Sunday, November 16, 2014

Programming in the Life Sciences #18: Molecular weight distribution of compounds with measured activities against a target (and other examples)

Eating your own dog food is an rather useful concept in anything where a solution or product can change over time. This applies to science as much as programming. Even when we think things are static, they may not really be. This is often because we underestimate or are just ignorant against factors that influence the outcome. By repeatedly dogfooding, the expert will immediately recognize the effect of different influencing factors.

Examples? A politician that actually lives in a neighborhood where he develops policies for. A principle investigator that tries to reproduce an experiment himself from one of her/his postdocs or PhD students. And, of course, the programmer that should use his own libraries himself.

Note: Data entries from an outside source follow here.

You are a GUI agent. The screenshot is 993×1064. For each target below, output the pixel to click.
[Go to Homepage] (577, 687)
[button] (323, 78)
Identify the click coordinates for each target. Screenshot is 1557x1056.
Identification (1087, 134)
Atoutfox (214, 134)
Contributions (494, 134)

Dogfooding, however, is not the single solution to development; in fact, it can be easily integrated with other models. But it can serve as an early warning system, as the communication channels between you and yourself are typically much smaller than between you and the customer: citizen, peer reviewer, and user, following the above examples. Besides that, it also helps you better understand the things that is being developed, because you will see factors that influence in action and everything becomes more empirical, rather than just theoretical ("making money scarce is a good incentive for people to get of the couch", "but we have been using this experiment for years", "that situation in this source code will never be reached", etc).

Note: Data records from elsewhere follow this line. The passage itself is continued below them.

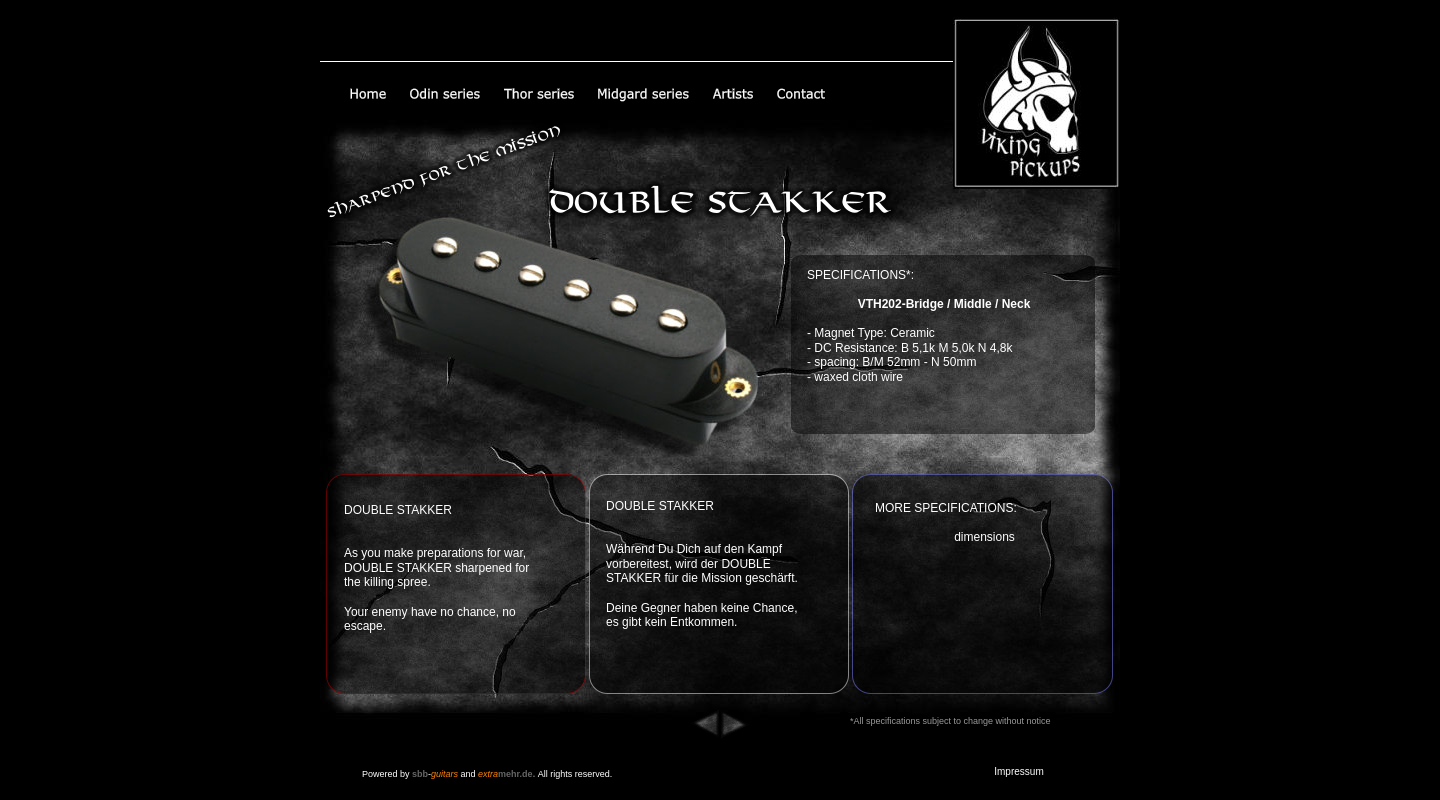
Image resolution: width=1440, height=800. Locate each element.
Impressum (1018, 771)
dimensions (984, 537)
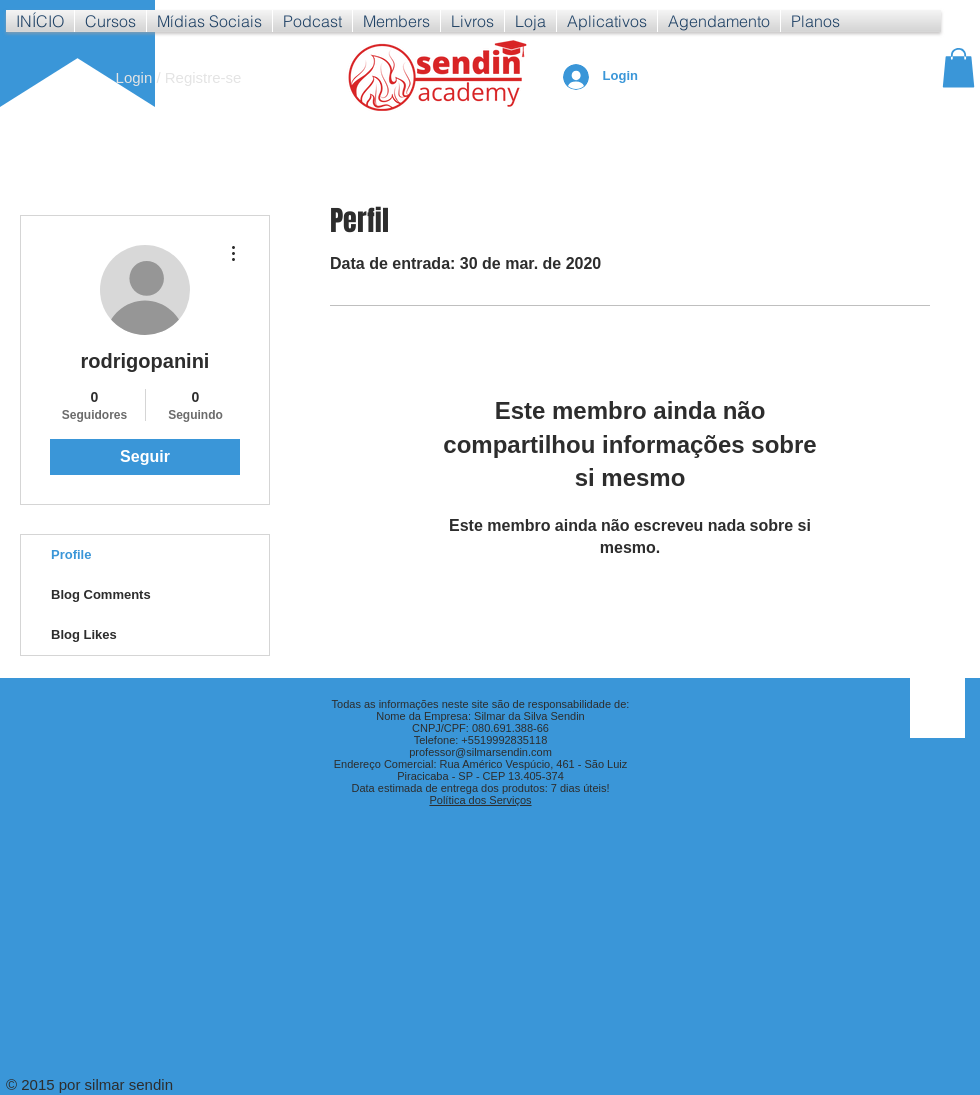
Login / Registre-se (179, 77)
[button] (110, 21)
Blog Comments (101, 594)
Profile (71, 554)
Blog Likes (84, 634)
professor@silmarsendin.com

And this also applies when teaching. So, you check the purity of the starting materials in your organic synthesis labs, and you check if your code examples still run. And you try things you have not done before, just to test the theory that if X is possible, Y should be possible too, because that is what you tell your students.

As an example, I told the "Programming in the Life Sciences" students that in literature researchers compare properties of actives and inactives. For example, the molecular weight. Just to get some idea of what data you are looking at, up to uses of things like Lipinski's Rule of Five. Therefore, I developed a HTML+JavaScript page using Ian Dunlop's excellent ops.js and the impressing d3.js library to use the Open PHACTS Application Programming Interface:

And compared to last year when only the source was available, all these examples can now be tested online on the following GitHub pages (using their brilliant gh_pages system):

  • Example 1: simple example where the Open PHACTS Identity Resolution System (name to identifier) system is used
  • Example 4: uses d3.js to show a bar plot of the number of times a particular unit is used to measure activities of paracetamol
  • Example 5: the same as example 3, but then as pie chart
  • Example 6: the above molecular weight example
Of course, what the students last year and probably this year will produce is much more impressive. And, of course, compared to full applications (I recommend browsing this list by the Open PHACTS Foundation), these are just mock ups, and they are. These examples are just like figures in a paper, making a specific point. But that is how these pages are used: as arguments to answer a biological question. In fact, and that is outside the scope of this course, just think of what you can do with this approach in terms of living research papers. Think Sweave!